I'm kinda late on this, but it's been getting a lot of press lately so I wanted to chime in.
The story of Thomas Beatie, a 34-year-old transgender male who's decided to carry a child for himself and his wife, is creating waves of [enter appropriate adjective here: shock, anger, hope, confusion, admiration, etc] around the country. Oprah got all up in the mix and he actually appeared on her show yesterday, though I missed it.
Beatie wrote a personal account of his experience for The Advocate a few weeks ago:
I am transgender, legally male, and legally married to Nancy. Unlike those in same-sex marriages, domestic partnerships, or civil unions, Nancy and I are afforded the more than 1,100 federal rights of marriage. Sterilization is not a requirement for sex reassignment, so I decided to have chest reconstruction and testosterone therapy but kept my reproductive rights. Wanting to have a biological child is neither a male nor female desire, but a human desire.

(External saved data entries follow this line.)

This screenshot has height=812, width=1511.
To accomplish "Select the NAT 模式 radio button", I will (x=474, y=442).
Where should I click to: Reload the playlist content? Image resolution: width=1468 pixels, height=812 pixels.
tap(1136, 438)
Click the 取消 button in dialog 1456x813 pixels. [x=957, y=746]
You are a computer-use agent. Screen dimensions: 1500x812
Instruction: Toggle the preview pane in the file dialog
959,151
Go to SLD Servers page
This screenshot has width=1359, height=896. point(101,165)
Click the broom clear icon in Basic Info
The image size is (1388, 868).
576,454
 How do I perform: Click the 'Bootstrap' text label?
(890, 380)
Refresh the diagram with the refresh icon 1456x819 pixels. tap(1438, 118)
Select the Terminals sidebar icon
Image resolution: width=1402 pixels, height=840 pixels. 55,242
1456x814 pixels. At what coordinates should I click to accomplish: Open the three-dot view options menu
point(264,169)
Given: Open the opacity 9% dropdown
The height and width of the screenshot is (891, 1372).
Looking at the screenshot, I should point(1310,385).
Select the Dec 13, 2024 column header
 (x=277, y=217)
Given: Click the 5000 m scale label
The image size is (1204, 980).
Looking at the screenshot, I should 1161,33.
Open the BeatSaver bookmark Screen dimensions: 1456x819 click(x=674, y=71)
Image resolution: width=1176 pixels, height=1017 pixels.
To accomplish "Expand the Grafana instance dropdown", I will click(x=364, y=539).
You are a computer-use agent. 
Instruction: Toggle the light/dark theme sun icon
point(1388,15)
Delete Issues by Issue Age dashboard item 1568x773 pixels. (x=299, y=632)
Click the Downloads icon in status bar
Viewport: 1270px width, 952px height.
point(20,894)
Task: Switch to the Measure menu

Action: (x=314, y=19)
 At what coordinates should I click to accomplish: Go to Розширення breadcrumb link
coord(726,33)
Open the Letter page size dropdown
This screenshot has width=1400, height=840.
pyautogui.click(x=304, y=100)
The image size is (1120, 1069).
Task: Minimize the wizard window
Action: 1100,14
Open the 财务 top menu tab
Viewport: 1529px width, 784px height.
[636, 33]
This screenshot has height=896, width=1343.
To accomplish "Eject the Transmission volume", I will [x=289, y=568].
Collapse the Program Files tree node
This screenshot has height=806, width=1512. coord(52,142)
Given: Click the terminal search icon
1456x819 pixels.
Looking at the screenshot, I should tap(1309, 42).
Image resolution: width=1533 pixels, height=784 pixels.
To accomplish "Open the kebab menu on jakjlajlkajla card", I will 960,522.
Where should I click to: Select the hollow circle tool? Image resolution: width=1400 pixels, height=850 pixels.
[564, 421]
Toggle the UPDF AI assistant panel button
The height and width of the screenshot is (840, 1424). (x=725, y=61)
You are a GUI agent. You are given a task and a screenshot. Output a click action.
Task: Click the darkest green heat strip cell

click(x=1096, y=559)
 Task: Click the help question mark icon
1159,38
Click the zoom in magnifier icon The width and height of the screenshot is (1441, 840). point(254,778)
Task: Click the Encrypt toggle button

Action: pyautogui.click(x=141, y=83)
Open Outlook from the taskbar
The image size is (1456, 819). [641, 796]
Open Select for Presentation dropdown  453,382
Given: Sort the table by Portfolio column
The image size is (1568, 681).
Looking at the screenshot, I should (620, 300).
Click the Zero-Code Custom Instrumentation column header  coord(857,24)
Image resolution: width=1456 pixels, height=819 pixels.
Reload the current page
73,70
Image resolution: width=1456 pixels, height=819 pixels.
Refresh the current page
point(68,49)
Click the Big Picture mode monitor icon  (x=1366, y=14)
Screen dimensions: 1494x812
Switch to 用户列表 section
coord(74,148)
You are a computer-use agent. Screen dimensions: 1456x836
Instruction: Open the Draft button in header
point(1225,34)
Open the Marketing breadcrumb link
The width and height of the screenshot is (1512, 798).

More than anything, this story is fucking with people's normalized conceptions of gender, sex, family and child rearing. And it's fabulous. I'll admit that when I first heard it I was pretty confused since I'm still dealing with the internalized heterosexism that's endemic in our community. Although I identify with the queer community, I admit openly that there's just shit that I don't know. I have no idea what it's like to be trans, and I've always felt fairly secure in my female body. Thus, when it comes to stretching people's (mis)conceptions of gender and sexual identity, I often talk the talk, but don't walk the walk. I've never really had to. What I do know is love -- and hate -- so I try to meet folks where they're at and, though I may know nothing about you, I know that everyone operates off of the basic need for love and acceptance. Understanding takes a little longer -- sometimes it never comes, and often times it doesn't have to.
So, as for the Beatie case -- as long as this child is raised in a loving and supportive environment, that's all that matters. I don't see what all the fuss is about. The reason it's a big deal is because it forces others to confront their fears. If a person legally identified as a man chooses to have a child, what does that mean to the biological female who bases her femininity on her ability to birth children? To the biological male who bases his masculinity on his ability to "plant his seed" in a woman and watch it grow from afar? Basically, it completely fucks with everything we've been socialized to see as "male" and "female", "man" and "woman". At the end of the day, we're all just human, as cheesy as it may sound. We eat, breathe, fuck, shit and die and along the way we live our lives according to social codes that don't really make much sense.